Medicare’s complex payment system for doctors — known as the “Sustainable Growth Rate” (SGR) — was Washington’s attempt to limit health care costs, but it has proved unworkable for most of its existence.

While real reform to SGR is a great opportunity to help seniors, taxpayers and doctors, it must be done right. Any long-term replacement of Medicare’s payment formula must accomplish three things:

permanently repeal the flawed SGR system while protecting the doctor-patient relationship;

begin to reverse government micromanagement of medical practice authorized by Obamacare;

be fiscally responsible, securing long-term savings through structural improvements in Medicare that do not add to the deficit.

As a fiscal matter, this is all doable. The Congressional Budget Office estimates the 10-year net cost to taxpayers of freezing the physician payment levels would be $116.5 billion, down from an earlier estimate of $139.1 billion.

The success of this effort — as in any health policy measure — will be dependent on the crucial details. Congress in the past has paid for its short-term “doc fixes” by tightening Medicare price controls, manipulating administrative payments and shifting costs from one part of the program to another.

The better approach to offset the cost of scrapping the SGR formula is making common-sense structural changes to the Medicare program itself. Some of the bipartisan options available not only improve the program’s efficiency, but also are beneficial for Medicare patients.

One approach is modernizing Medicare’s benefit structure by combining Part A (hospital payments for Medicare patients) and Part B (physician payments for Medicare patients) into one plan with a uniform deductible. This would cut excessive costs generated by the current Medicare-Medigap arrangement while providing seniors protection from catastrophic health costs. A combined deductible would not only simplify Medicare’s payment system, it would also secure serious savings for taxpayers and give seniors more peace of mind that they won’t be bankrupted by a catastrophic illness or injury.

Other structural changes with a history of bipartisan support include a further reduction of taxpayer subsidies to wealthy seniors and a gradual increase of Medicare’s eligibility age to 68, which are both estimated to result in additional savings.

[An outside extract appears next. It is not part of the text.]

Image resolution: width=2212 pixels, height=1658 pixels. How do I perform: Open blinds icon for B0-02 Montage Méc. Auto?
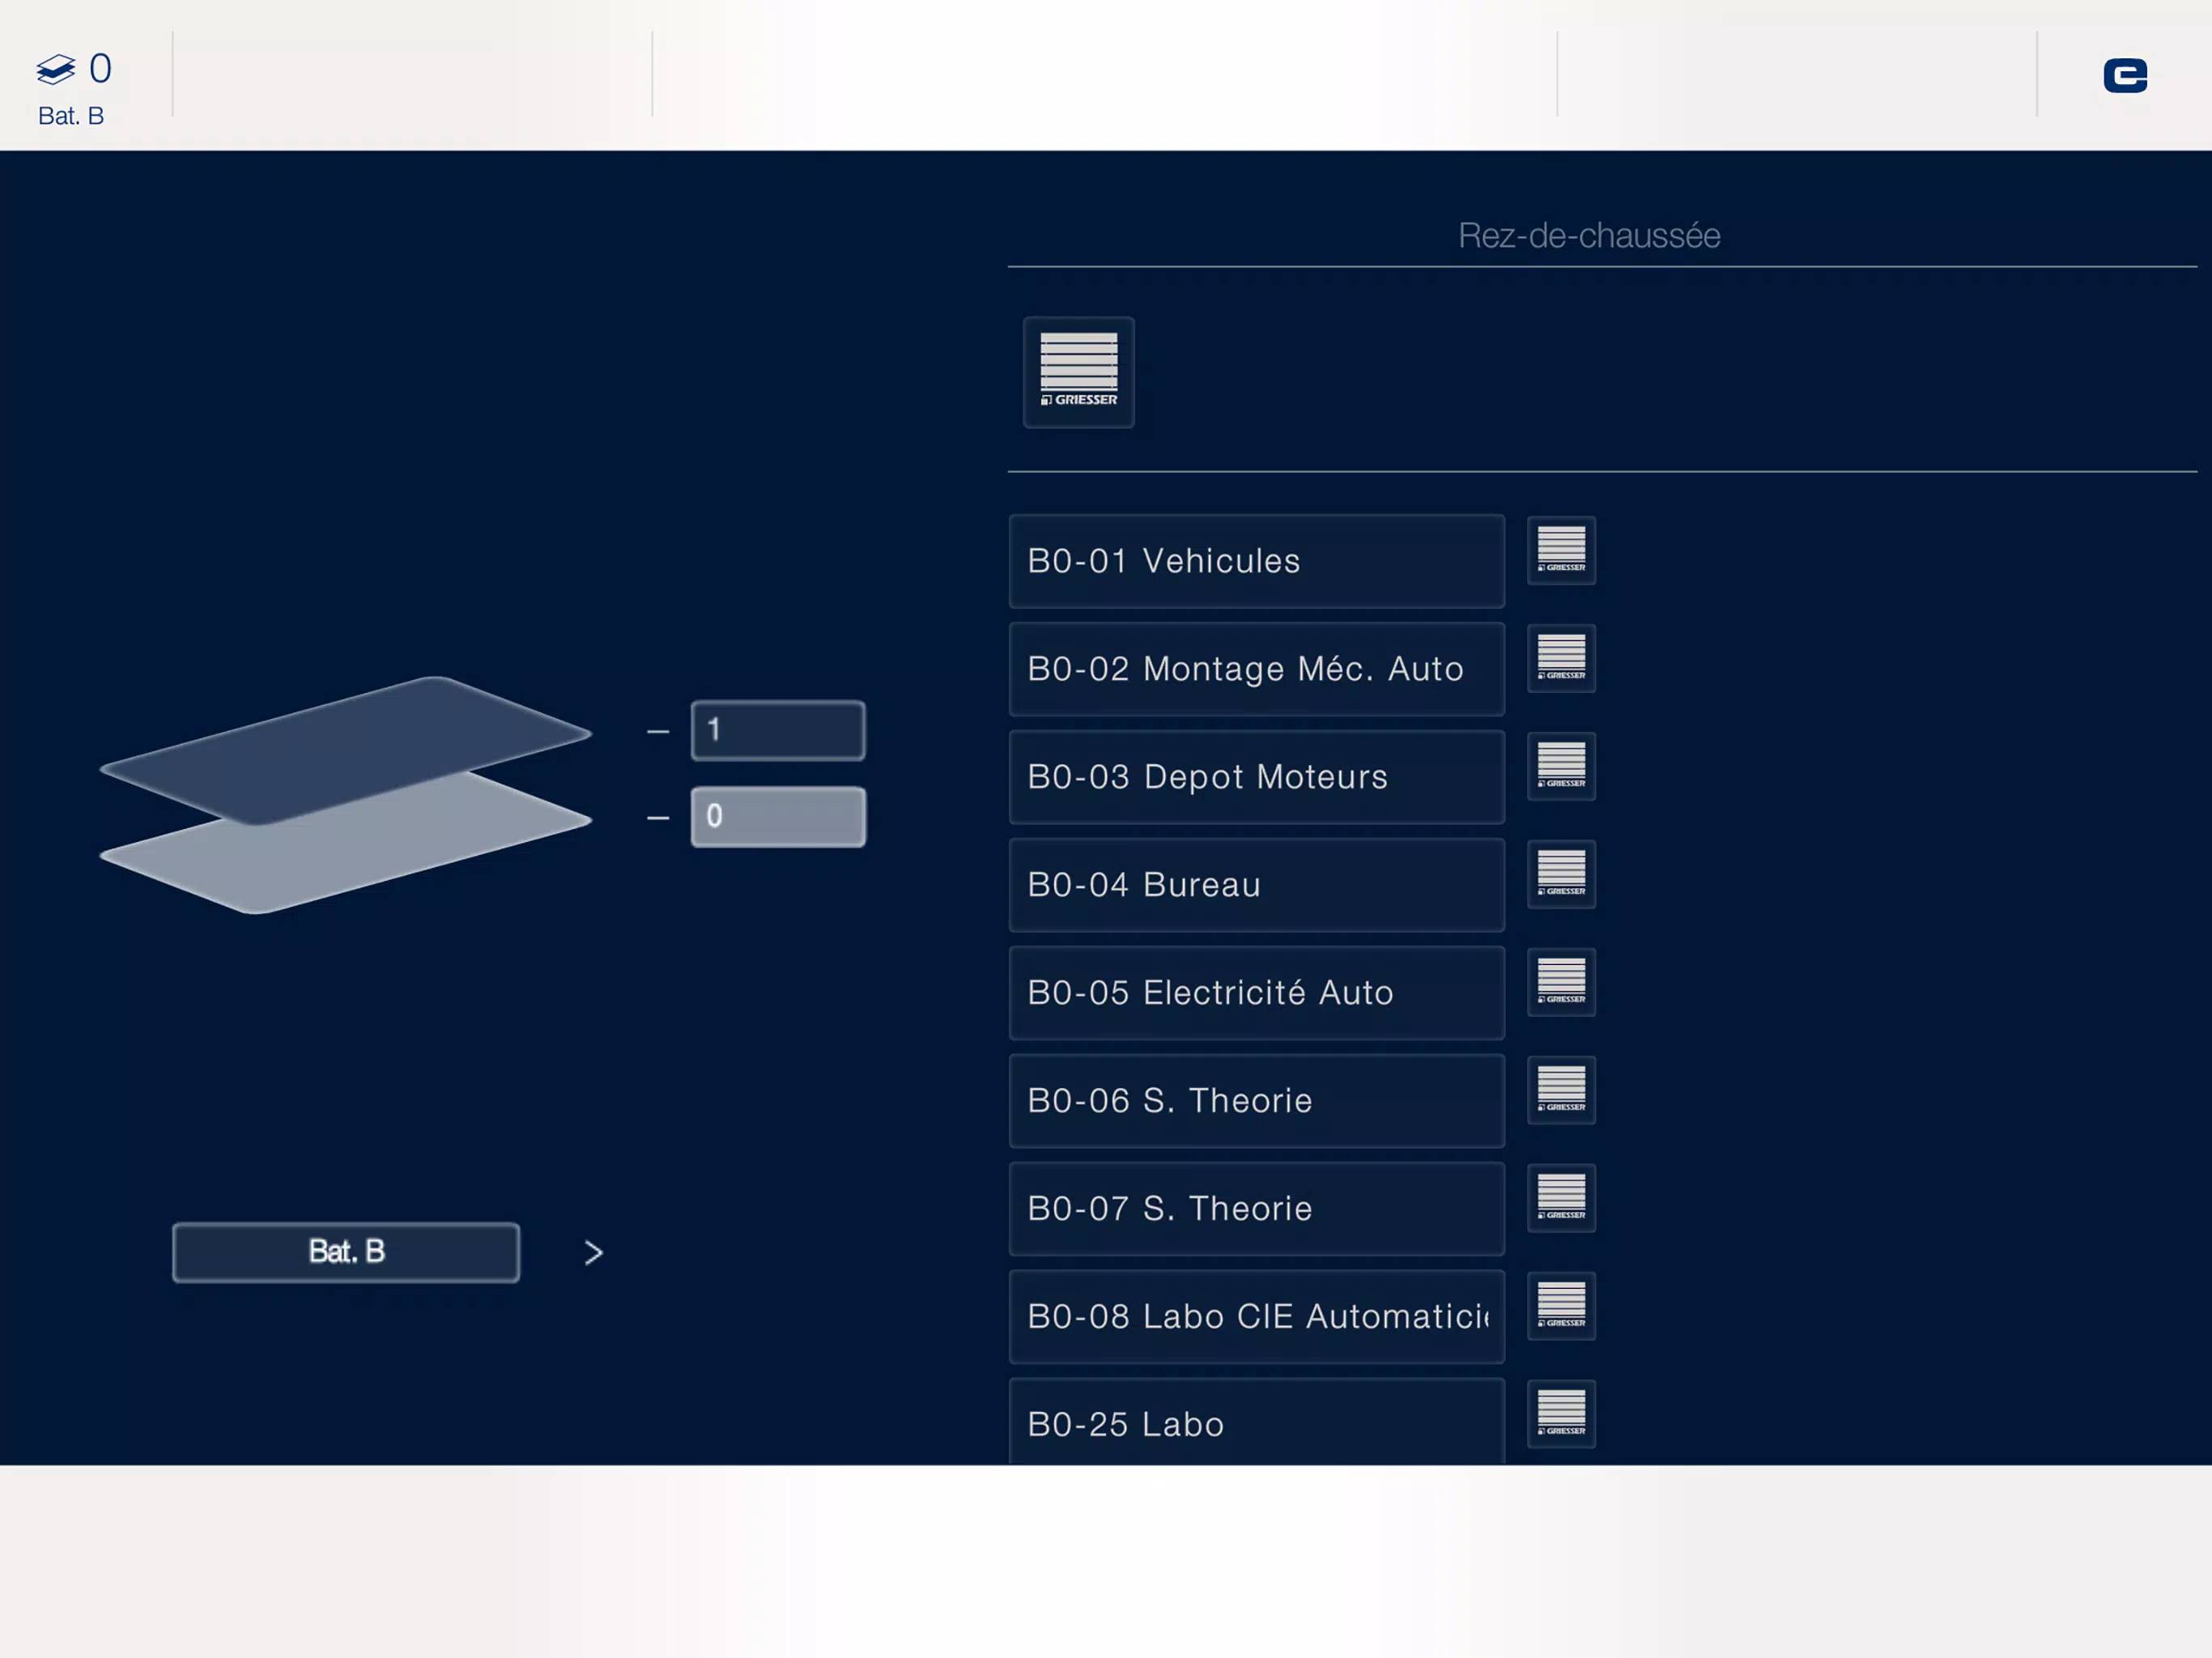(1561, 658)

These savings could finance changing Medicare’s current physician payment system to one that ensures doctors receive a predictable reimbursement for their services, while enhancing the financial status of Medicare and reducing its long-term obligations for American taxpayers.

Ideally, abolishing Medicare’s SGR formula presents Congress with the chance to advance the doctor-patient relationship, guarantee better transparency in medical pricing and performance, inspire clinical innovation, and promote patient-centered medicine.

Unfortunately, the bills being developed in the House and Senate are not quite there, particularly in securing the professional independence of physicians from government control or supervision in treating patients. That, after all, was the intent of the original Medicare statute enacted in 1965.

Congress has a great opportunity here. Now is not the time for another fake “doc fix.”

Robert Moffit is a senior fellow in the Center for Health Policy Studies at The Heritage Foundation (www.heritage.org).